![Thumbnail for 8296](https://s3-us-west-2.amazonaws.com/cm-wp/content/uploads/8296-thumb.jpg)
By Carol Glatz
VATICAN CITY — In an era of such heightened airport security, it seems impossible a regular passenger would ever be allowed to board a plane with a handgun.
Polish Father Dariusz Ras, director of the John Paul II museum in Wadowice, Poland. (CNS photo/Carol Glatz)
But if you’re on a flight tonight from Rome to Poland, that young blond priest with an unusual black carry-on case just might be packing a pistol — the very same pistol Turkish gunman, Mehmet Ali Agca, used in his assassination attempt of Blessed John Paul II.

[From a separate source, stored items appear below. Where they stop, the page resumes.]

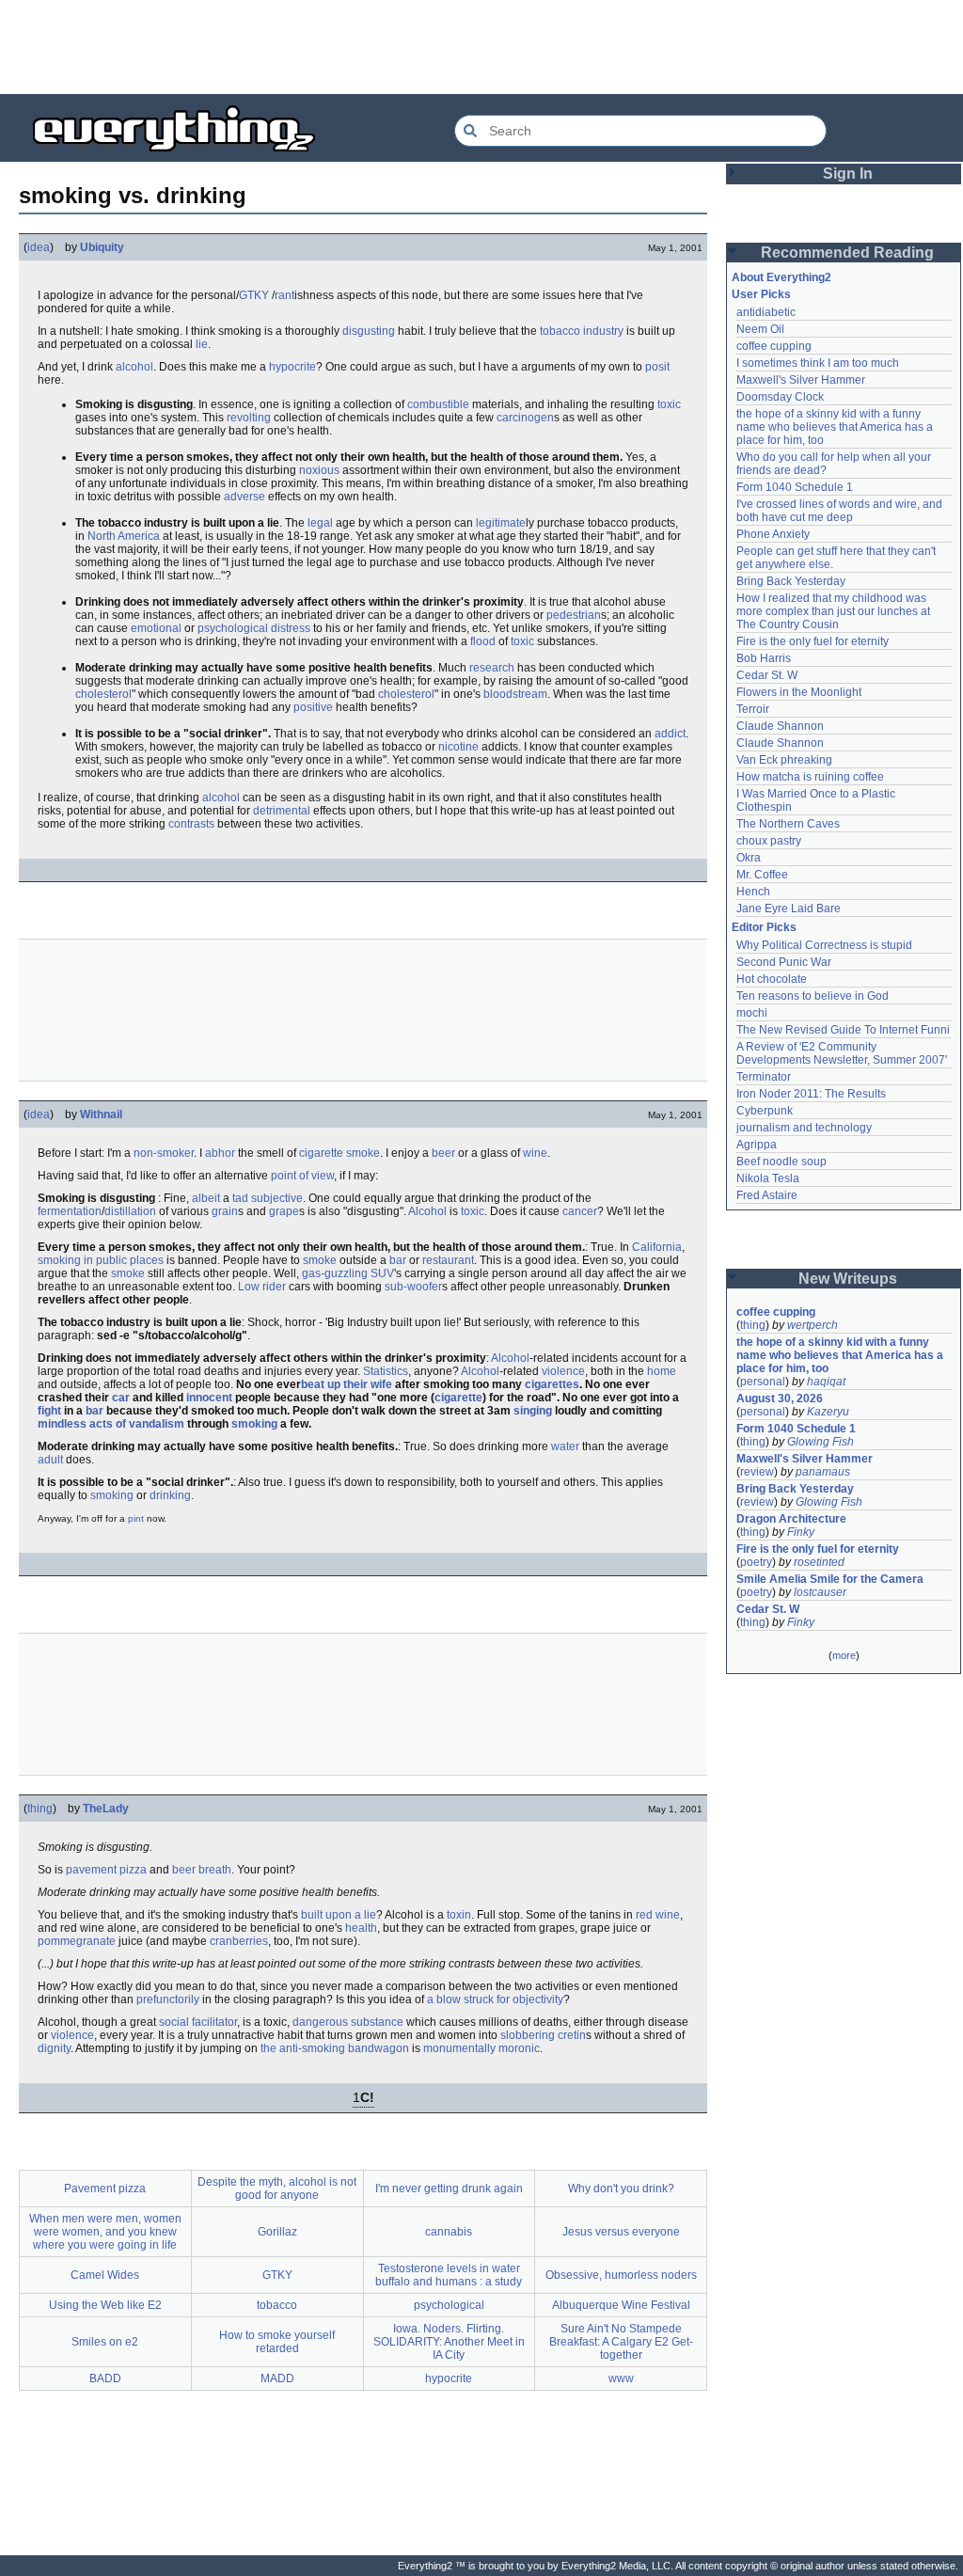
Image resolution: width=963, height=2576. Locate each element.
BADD (105, 2378)
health (361, 1928)
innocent (209, 1397)
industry (603, 331)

Polish Father Dariusz Ras is the director of the John Paul II museum, which is located in the pope’s childhood home in Wadowice.
He was in Rome today to attend a formal handing-over ceremony to receive the gun Ali Agca used to shoot the pope May 13, 1981, in St. Peter’s Square.
During a visit to the Vatican press office, the priest told a small group of us journalists that he’ll be circled by special agents at the airport and will have to hand the case over to the pilot, who will keep it locked up during the flight.
It took a year to get permission and the necessary permits to receive and transport the gun over national borders. The gun will be on a three-year loan to the museum, which will celebrate a special April 9 inauguration ceremony.
The museum’s 16 exhibits each focus on a particular aspect of the Polish pope’s history, helping visitors “get inside the life” of Pope John Paul, Father Ras told me. They were “very interested,” he said, in having the gun on display in the section on the assassination attempt.
A photograph taken of a photograph — courtesy of Italian journalist Franco Bucarelli — of the handgun used by Ali Agca to shoot Pope John Paul II.
The gun is in the custody of the Italian Ministry of Justice in its archive of criminal evidence. According to the Lateran Pacts, any crime committed in St. Peter’s Square, an open area that borders on Italian territory, falls to the Italian police, which is why Italians took over the investigation and trial of Ali Agca.
Father Ras said the Gemelli hospital, where popes go for hospitalized treatment and care, is donating the hospital room furniture, including hospital bedsheets, used by Blessed John Paul during his time there.